Kami terdiam sejenak. Safira melanjutkan dengan nada
pelan, “Berarti, informasimu bertambah! Nama aslimu adalah Friska.”. Aku mengangguk.
“Sepertinya begitu.”. Entah mengapa, tiba-tiba Safira menangis. “Loh, kamu
kenapa Saf? Kok menangis?”tanyaku. “Aku takut kehilangan kamu Far, kalau suatu
saat kamu pergi meninggalkan aku dan kakek, karena kamu sudah menemukan keluargamu.
Padahal, aku sayang sama kamu, sudah aku anggap seperti saudaraku sendiri.”jawabnya
pelan. “Sudah, tak perlu menangis! Kalau suatu hari aku sudah menemukan
keluargaku dan ingatanku kembali, aku janji tidak akan melupakan kamu. Kita
akan tetap menjadi saudara, Safira.”ucapku menenangkannya. Aku merekam ucapanku
dalam otakku. “Janji?”tanyanya sambil mengarahkan jari kelingkingnya kepadaku.
Aku mengaitkan jari kelingkingku dengan jari kelingking Safira. “Janji!”balasku
tersenyum. Malam itu menjadi malam yang sangat indah, malam yang menyaksikan
sebuah persahabatan abadi layaknya saudara. Dihiasi bintang dan sinar bulan
purnama.
Aku masuk ke dalam kamar, sedangkan Safira masih menemani
kakek Alif melihat televisi di ruang keluarga. Tiba-tiba terlintas sebuah ide
cerita di pikiranku. Aku ingin membuat novel. Segera kutuliskan ide ceritaku di
sebuah buku tulis kosong. Sebenarnya, aku ingin mengetiknya langsung di laptop.
Namun apa daya, sampai saat ini Safira belum memiliki laptop. Aku memakluminya.
Semoga saja, suatu hari kehidupan keluarga ini akan membaik. Allah pasti akan
membalas kebaikan seseorang, seperti kebaikan Kakek Alif dan Safira kepadaku.
Tanpa kusadari, lamunan panjangku terhenti karena
seseorang. Ternyata Safira. Ia menepuk bahuku dari belakang. “Farah melamun?
Itu apa?”tanyanya seraya menunjuk buku tulis yang berisi ide ceritaku itu.

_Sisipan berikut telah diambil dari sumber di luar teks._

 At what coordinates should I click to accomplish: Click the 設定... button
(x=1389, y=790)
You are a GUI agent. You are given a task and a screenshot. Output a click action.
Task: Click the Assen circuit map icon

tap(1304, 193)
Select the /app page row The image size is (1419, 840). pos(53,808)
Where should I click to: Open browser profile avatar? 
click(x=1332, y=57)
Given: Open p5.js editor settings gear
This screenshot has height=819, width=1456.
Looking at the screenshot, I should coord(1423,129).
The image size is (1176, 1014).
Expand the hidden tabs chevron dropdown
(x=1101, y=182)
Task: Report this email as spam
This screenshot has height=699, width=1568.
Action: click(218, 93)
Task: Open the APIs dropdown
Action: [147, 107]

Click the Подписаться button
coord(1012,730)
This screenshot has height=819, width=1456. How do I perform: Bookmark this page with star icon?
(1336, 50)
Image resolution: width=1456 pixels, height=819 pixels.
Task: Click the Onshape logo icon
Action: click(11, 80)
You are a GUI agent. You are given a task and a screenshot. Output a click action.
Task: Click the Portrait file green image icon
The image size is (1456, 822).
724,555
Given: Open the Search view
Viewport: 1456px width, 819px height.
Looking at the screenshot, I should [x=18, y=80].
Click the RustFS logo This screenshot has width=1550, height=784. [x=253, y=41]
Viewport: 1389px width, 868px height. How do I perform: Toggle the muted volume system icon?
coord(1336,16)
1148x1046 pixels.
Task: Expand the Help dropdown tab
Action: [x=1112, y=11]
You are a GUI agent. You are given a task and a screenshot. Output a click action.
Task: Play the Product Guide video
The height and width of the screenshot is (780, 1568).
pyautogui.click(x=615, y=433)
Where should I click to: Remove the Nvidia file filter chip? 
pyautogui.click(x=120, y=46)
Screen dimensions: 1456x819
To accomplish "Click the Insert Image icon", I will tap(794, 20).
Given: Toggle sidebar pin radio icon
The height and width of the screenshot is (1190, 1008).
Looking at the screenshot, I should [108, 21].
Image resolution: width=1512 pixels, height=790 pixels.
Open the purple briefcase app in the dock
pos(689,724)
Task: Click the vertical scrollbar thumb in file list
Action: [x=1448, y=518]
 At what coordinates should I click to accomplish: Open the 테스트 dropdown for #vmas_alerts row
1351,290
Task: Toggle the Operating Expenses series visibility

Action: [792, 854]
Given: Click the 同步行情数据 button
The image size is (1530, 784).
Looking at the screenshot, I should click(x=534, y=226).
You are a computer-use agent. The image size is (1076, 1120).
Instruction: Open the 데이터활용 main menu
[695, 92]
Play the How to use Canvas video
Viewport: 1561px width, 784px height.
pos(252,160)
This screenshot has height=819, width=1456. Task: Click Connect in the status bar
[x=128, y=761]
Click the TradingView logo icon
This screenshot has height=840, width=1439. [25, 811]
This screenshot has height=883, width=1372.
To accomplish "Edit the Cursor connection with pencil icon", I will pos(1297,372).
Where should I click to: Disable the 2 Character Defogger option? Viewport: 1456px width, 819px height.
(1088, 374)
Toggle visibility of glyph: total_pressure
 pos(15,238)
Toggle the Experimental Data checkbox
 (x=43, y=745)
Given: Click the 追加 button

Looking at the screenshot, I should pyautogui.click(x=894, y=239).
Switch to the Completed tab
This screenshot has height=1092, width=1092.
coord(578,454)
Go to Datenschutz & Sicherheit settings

Pertanyaan itu sontak mengagetkanku. “Tidak, bukan apa-apa. Oh ini, tadi
tiba-tiba aku menemukan ide untuk menulis cerita. Ya sudah, aku tulis saja di
buku ini.”jawabku. Safira mengerti ucapanku.
Selama tinggal di sini, aku belum pernah melihat gambaran
atau lukisan Safira satu kali pun. “Safira, aku ingin lihat gambarmu! Pasti
bagus!”. Safira menjawab, “Hmm,, biasa saja! Sebentar ya, aku ambilkan buku
gambarku di lemari.”. Aku mengangguk. Tak lama kemudian, Safira menghampiriku
dengan membawa sebuah buku gambar berukuran A3 yang berwarna kuning. Ia duduk
di sebelahku dan membuka halaman demi halaman buku gambar itu. Aku
terkagum-kagum melihat gambarannya. Goresan pensil yang sangat teratur dan
membentuk sebuah gambar yang amatlah indah. “Bagus sekali gambarmu! Aku saja
belum tentu bisa menggambar seperti itu.”ucapku memuji. “Mmm,, terima kasih!
Tapi, setiap orang itu pasti memiliki kelebihan dan kekurangan masing-masing.
Aku juga, belum tentu bisa menulis cerita dan menemukan ide cerita sebagus yang
kamu tulis tadi.”balasnya. Benar kata Safira, kelebihan dan kekurangan setiap
orang itu berbeda-beda. Jadi, kita tak perlu iri dengan kelebihan orang lain,
justru kita harus mengembangkan kelebihan yang kita punya.